The medieval town that so many tourists come to see is known for its remarkable setting on a limestone peninsula that projects from the larger Neapoli Peninsula, which is also a wonderful botanical site, with a very long list of plants found here.
Just a few are yellow asphodel, wild leek, a bellflower that forms a mat, tree spurge, and yellow horned poppy.
Birds include blue rock thrushes, nuthatches, Ruppell's warblers, short-toed eagles, peregrines, lesser kestrels and Eleonora's falcons.
The southern swallowtail butterfly breeds here, as well as two other kinds, along with quite a few other butterflies.
In spring, the beaches nearby have pink-purple stock in masses, and large patch of yellow fenugreek, along with sea heath, a rare garlic endemic to the Aegean, several orchids, and more.
Reptiles have been much studied on the mainland near Monemvassia, with many species recorded, including tortoises, terrapins, quite a few kinds of lizards and snakes.
The very rare sand boa, which is the only European member of this family (which is mostly tropical), is also found here.

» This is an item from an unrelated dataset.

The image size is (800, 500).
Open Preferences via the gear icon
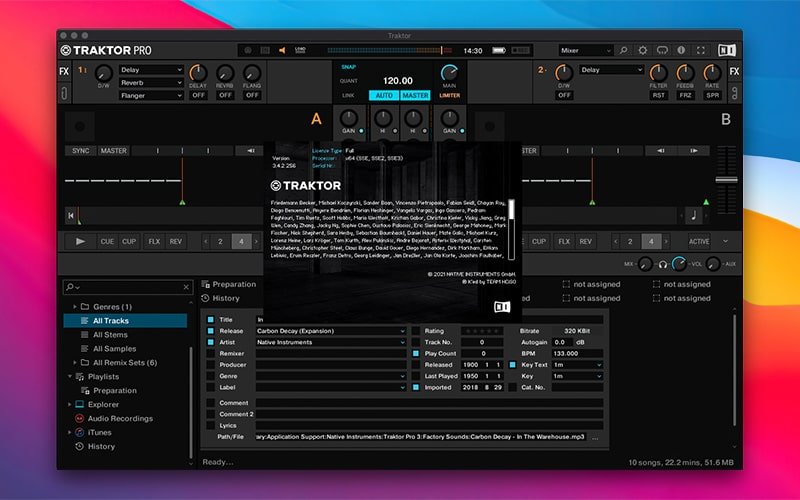tap(642, 50)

The East Lakonia Mountains to the north of Monemvassia have been identified as an important bird area, with breeding birds that include Bonelli's and short-toed eagles, and some uncommon warblers, among others. These mountains are a major migratory corridor for birds, with Cape Maleas, at the southeast tip of the penisula, a well-known bird-watching site. Autumn and winter (along with spring) are good times to come, when there are special botanical delights to be enjoyed.